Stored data
>>>

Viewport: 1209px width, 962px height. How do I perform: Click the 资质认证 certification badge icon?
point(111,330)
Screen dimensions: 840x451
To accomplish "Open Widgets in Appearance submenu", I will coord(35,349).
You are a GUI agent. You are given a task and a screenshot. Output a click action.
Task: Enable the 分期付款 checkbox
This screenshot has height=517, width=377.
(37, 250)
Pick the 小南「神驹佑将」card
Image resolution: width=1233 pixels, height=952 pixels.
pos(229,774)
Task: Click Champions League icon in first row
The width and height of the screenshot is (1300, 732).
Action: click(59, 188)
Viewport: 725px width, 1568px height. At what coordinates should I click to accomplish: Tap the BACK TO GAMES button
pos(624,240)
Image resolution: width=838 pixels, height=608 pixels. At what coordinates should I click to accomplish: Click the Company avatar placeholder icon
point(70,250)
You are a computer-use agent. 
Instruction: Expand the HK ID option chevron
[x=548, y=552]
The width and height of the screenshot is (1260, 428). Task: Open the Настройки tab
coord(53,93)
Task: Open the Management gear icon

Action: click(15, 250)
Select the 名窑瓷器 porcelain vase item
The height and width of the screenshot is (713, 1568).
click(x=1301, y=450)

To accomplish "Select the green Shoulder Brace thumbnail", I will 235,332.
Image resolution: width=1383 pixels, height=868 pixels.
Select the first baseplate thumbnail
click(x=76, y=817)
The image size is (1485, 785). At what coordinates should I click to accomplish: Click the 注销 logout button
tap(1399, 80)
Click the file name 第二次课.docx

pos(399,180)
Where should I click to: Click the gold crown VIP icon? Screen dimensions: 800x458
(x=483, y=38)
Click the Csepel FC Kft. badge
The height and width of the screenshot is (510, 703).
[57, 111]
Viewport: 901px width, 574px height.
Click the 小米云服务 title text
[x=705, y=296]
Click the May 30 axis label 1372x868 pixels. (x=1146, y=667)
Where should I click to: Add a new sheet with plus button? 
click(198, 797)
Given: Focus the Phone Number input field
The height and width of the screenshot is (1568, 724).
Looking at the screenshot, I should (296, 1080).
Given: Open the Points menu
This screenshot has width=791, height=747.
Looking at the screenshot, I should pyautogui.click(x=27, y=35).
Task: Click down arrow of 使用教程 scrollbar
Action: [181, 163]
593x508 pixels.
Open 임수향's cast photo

<<<

AIM OF THE TASK: Write out exactly the lines above from the line with "The width and height of the screenshot is (1260, 428)." through the line with "Click the Csepel FC Kft. badge", both of them included, and leave out all other lines.

ANSWER TO THE EXERCISE:
The width and height of the screenshot is (1260, 428). Task: Open the Настройки tab
coord(53,93)
Task: Open the Management gear icon

Action: click(15, 250)
Select the 名窑瓷器 porcelain vase item
The height and width of the screenshot is (713, 1568).
click(x=1301, y=450)

To accomplish "Select the green Shoulder Brace thumbnail", I will 235,332.
Image resolution: width=1383 pixels, height=868 pixels.
Select the first baseplate thumbnail
click(x=76, y=817)
The image size is (1485, 785). At what coordinates should I click to accomplish: Click the 注销 logout button
tap(1399, 80)
Click the file name 第二次课.docx

pos(399,180)
Where should I click to: Click the gold crown VIP icon? Screen dimensions: 800x458
(x=483, y=38)
Click the Csepel FC Kft. badge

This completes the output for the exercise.